Le matériel est globalement de bonne qualité. Les figurines sont correctes à défaut d’être très belles. Une fois peinte, elles font bien le job. Les plateaux et les cartes sont de d’une bonne épaisseur avec un fini agréable. Les illustrations sont correctes mais ce n’est vraiment pas le point fort du jeu. Le pire étant les deux roues d’action. Elles sont fonctionnelles et d’un carton assez épais mais bizarrement moches (on dirait qu’elles ont été dessiné par un enfant). C’est un détail, mais c’est un peu dommage.
Cela n’entache pas le plaisir de jouer à Perdition’s Mouth qui se place comme un bon Dungeon Crawler. Bien évidemment de par ses choix, il ne plaira pas à tout le monde.
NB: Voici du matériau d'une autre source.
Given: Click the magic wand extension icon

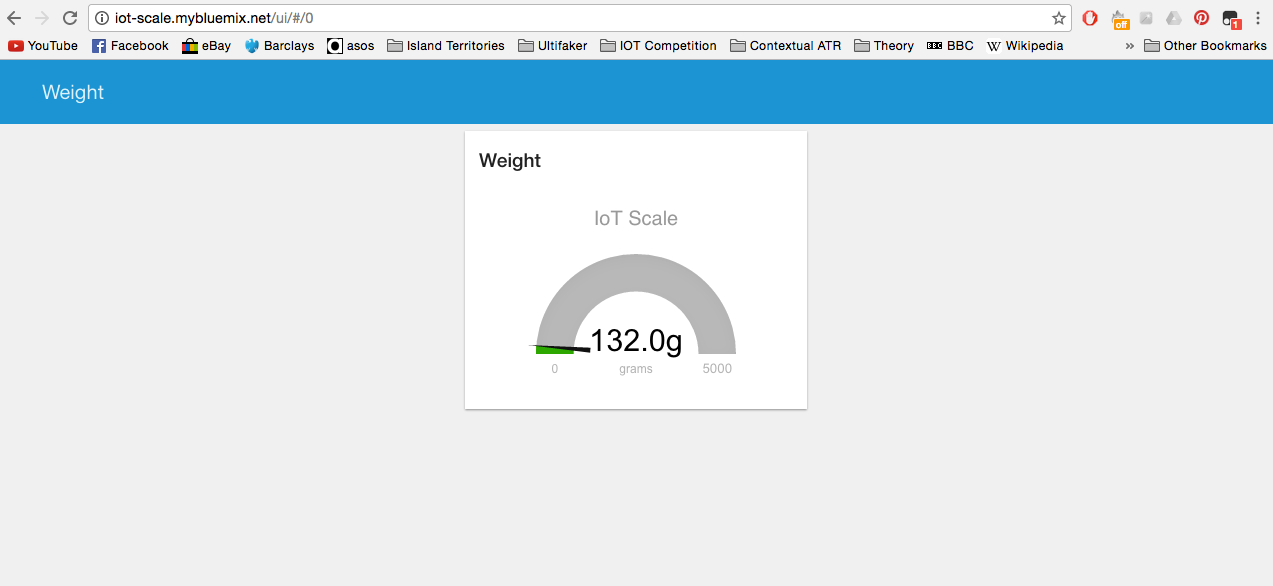Looking at the screenshot, I should tap(1146, 18).
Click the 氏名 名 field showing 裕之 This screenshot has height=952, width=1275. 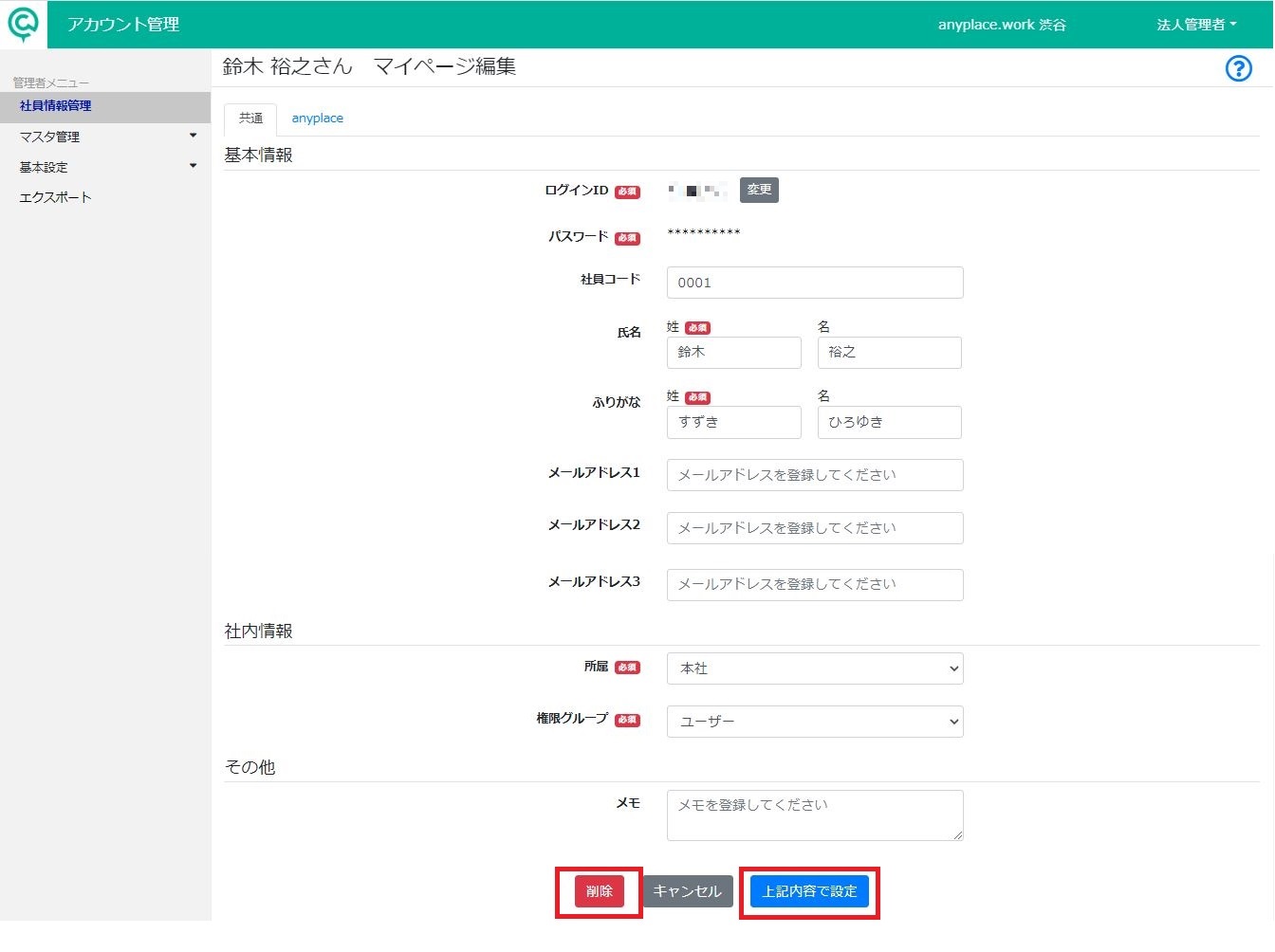[890, 353]
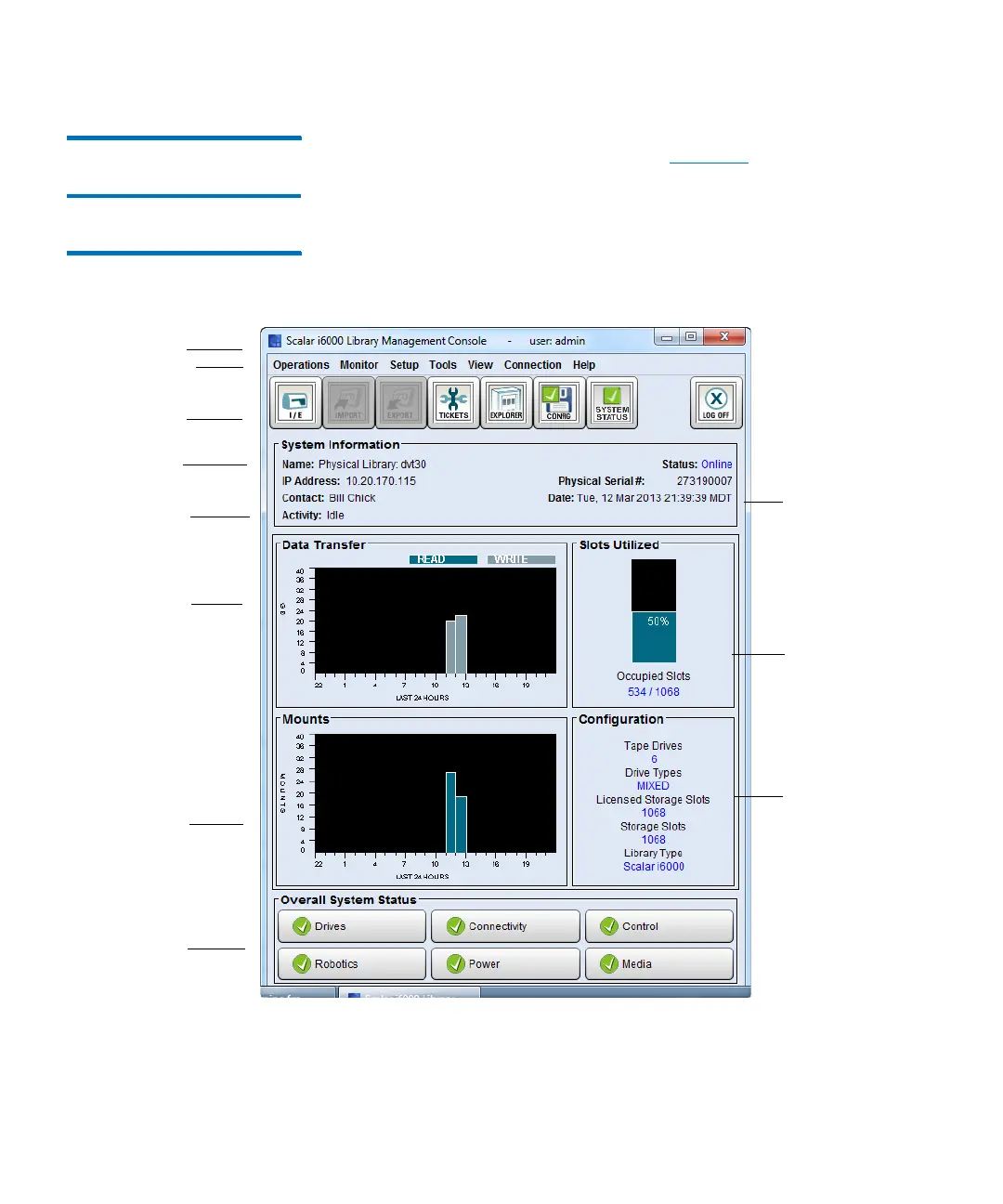
Task: Open the Monitor menu
Action: coord(358,365)
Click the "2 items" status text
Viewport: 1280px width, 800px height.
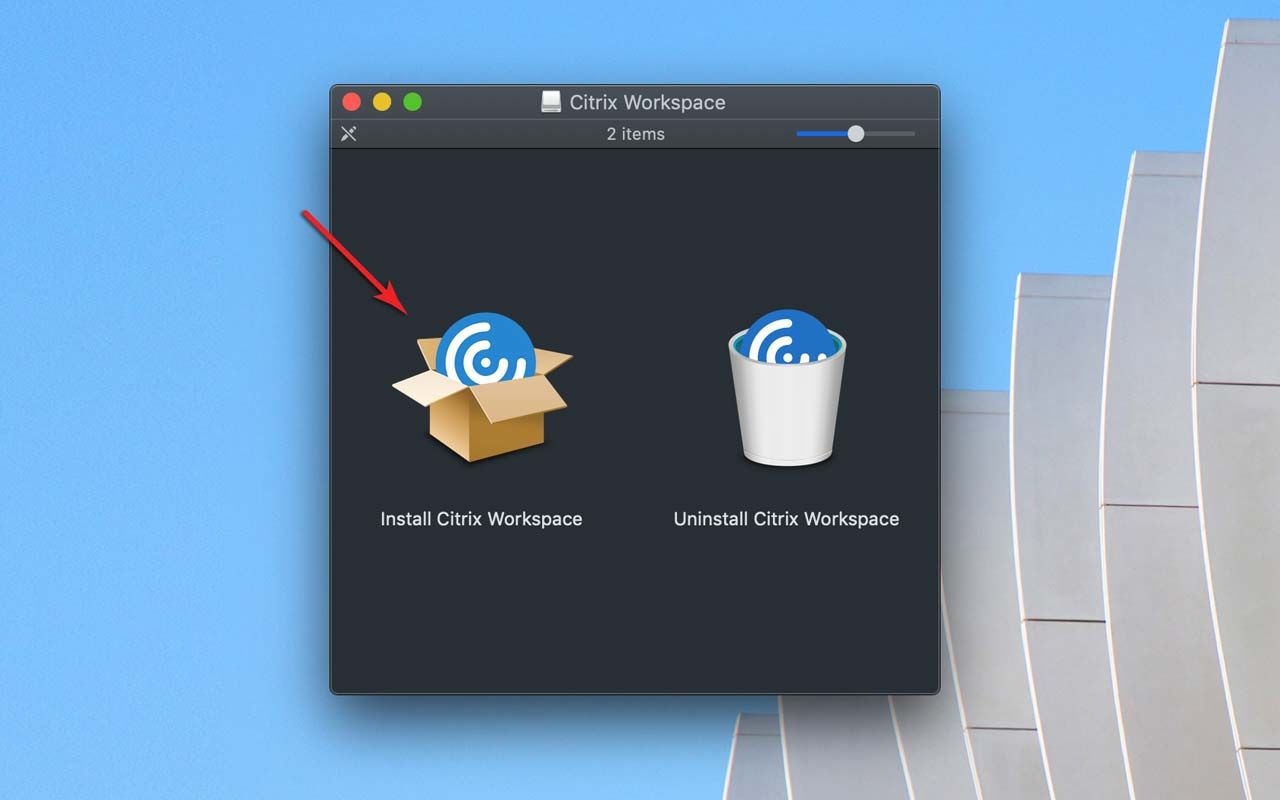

Les amateurs de lancers de dés ou ceux qui veulent jouer à un essai sans trop réfléchir pourront le trouver frustrant. Personnellement, le mélange Ameritrash/Euro me convient parfaitement et j’apprécies vraiment ce jeu. A noter qu’il dispose de différentes extensions venant ajouter du contenu (personnages, scénario…) et est porté par des auteurs assez actifs sur BGG. C’est peut-être l’avantage des petites maisons d’édition qui gardent un contact fort avec leur communauté de joueurs.